• **SELECTED TEXT**

----

2024.01|English Version for my lovely international friends

2024.01|English Version for my lovely international friends

Since last Christmas, Kris shared with everyone on Sunday, and people eagerly asked him about prophecies for 2024. Instead, he mentioned that January 2024 is a halftime break in a game. During this month, everyone experiences how God calibrates us, providing strategies to face the upcoming times. Personally, January has been uncomfortable, not because God overturned my expectations but because I continuously observed how God adjusts us differently. This caused me great anguish.

While knowing that God is helping me move forward, I accused myself of not progressing as quickly as others. Amid breakthroughs, I found myself using self-flagellation. It's not a pleasant experience, ha.

During Randy Clark week, this continued within me. I saw varying levels of reception during impartation. Yes, I began comparing within myself, as I struggled to understand how valuable I am in God's eyes. But God didn't stop telling me that I am a cherished daughter.

Most of the accusations inside me repeated a few things: 'You haven't changed,' 'You haven't experienced what someone else has,' 'Is this what you call effort?' In January, I took an AMT called "Silencing the Inner Critics." If you ask me, it was undoubtedly helpful. What did you experience? I experienced the voices of accusations mentioned earlier, whipping myself every day until God spoke to me.

----

List every inner accusation that the January 2024 reflection above quotes word for word.

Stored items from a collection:
----

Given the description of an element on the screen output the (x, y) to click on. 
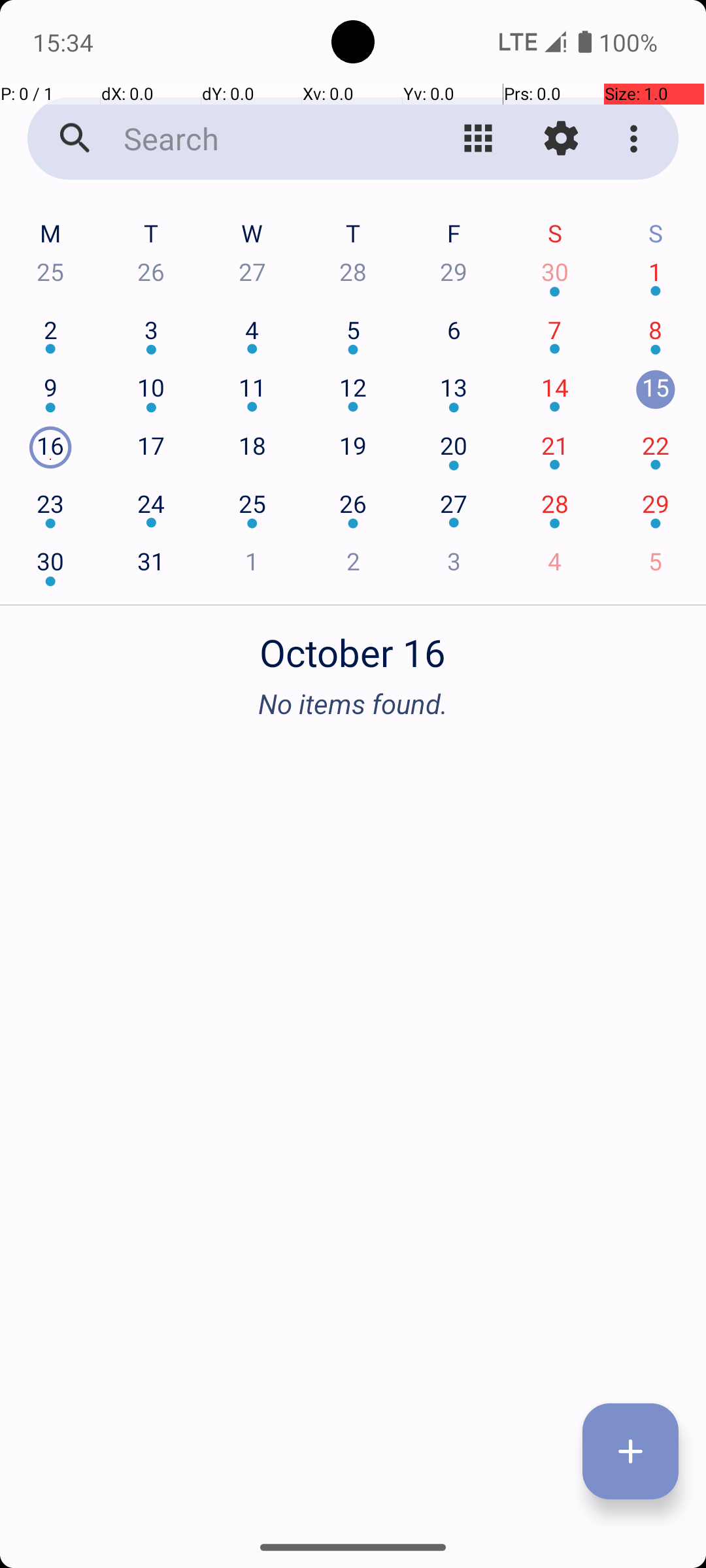
October 16 Element type: android.widget.TextView (352, 644)
Given the description of an element on the screen output the (x, y) to click on. 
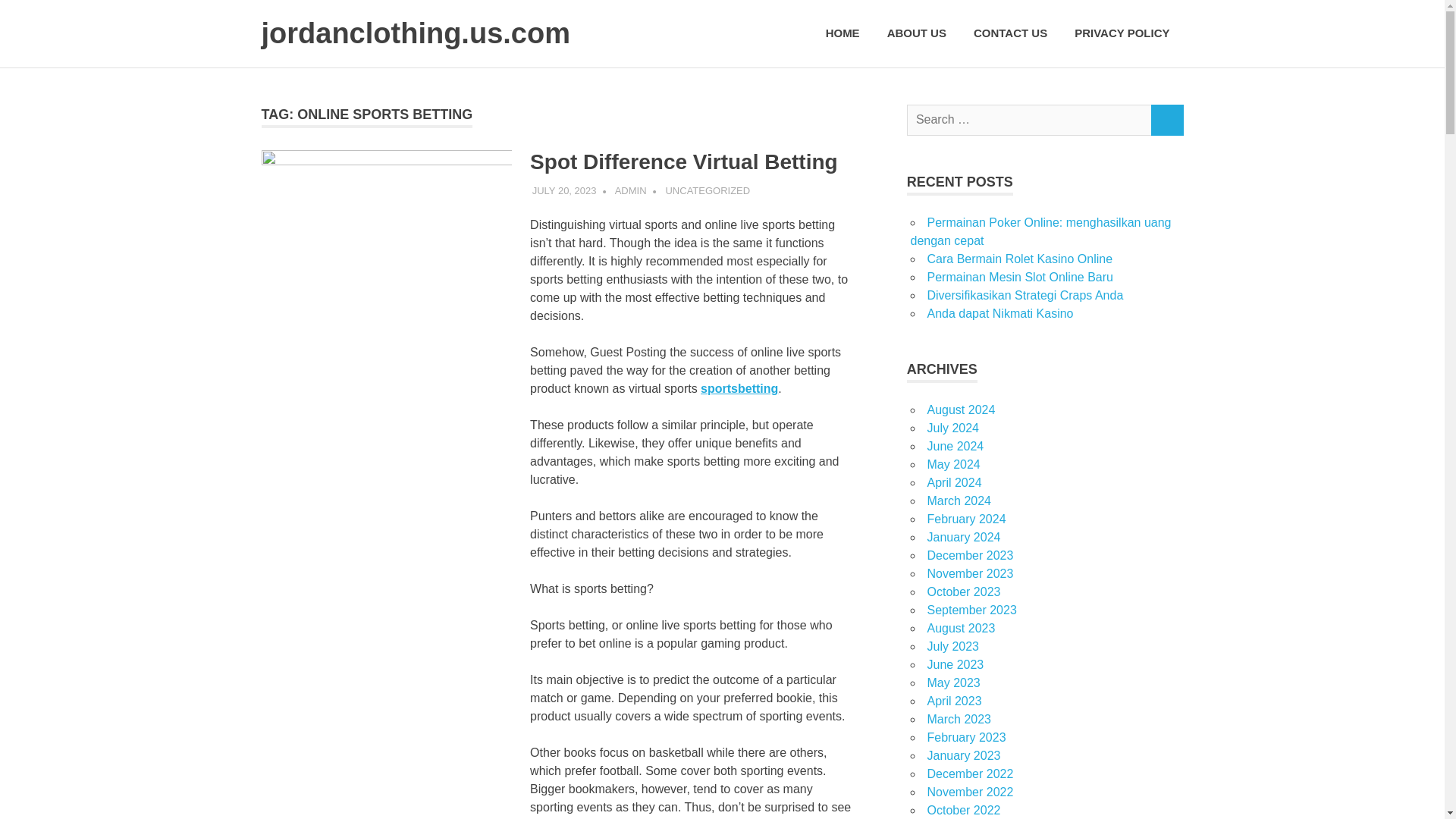
January 2024 (963, 536)
Permainan Mesin Slot Online Baru (1019, 277)
HOME (842, 33)
February 2024 (966, 518)
Spot Difference Virtual Betting (683, 161)
April 2024 (953, 481)
sportsbetting (738, 388)
June 2024 (955, 445)
Search for: (1029, 119)
CONTACT US (1010, 33)
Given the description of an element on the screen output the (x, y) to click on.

----

• **SOLUTION FOR THIS PROBLEM**
- You haven't changed
- You haven't experienced what someone else has
- Is this what you call effort?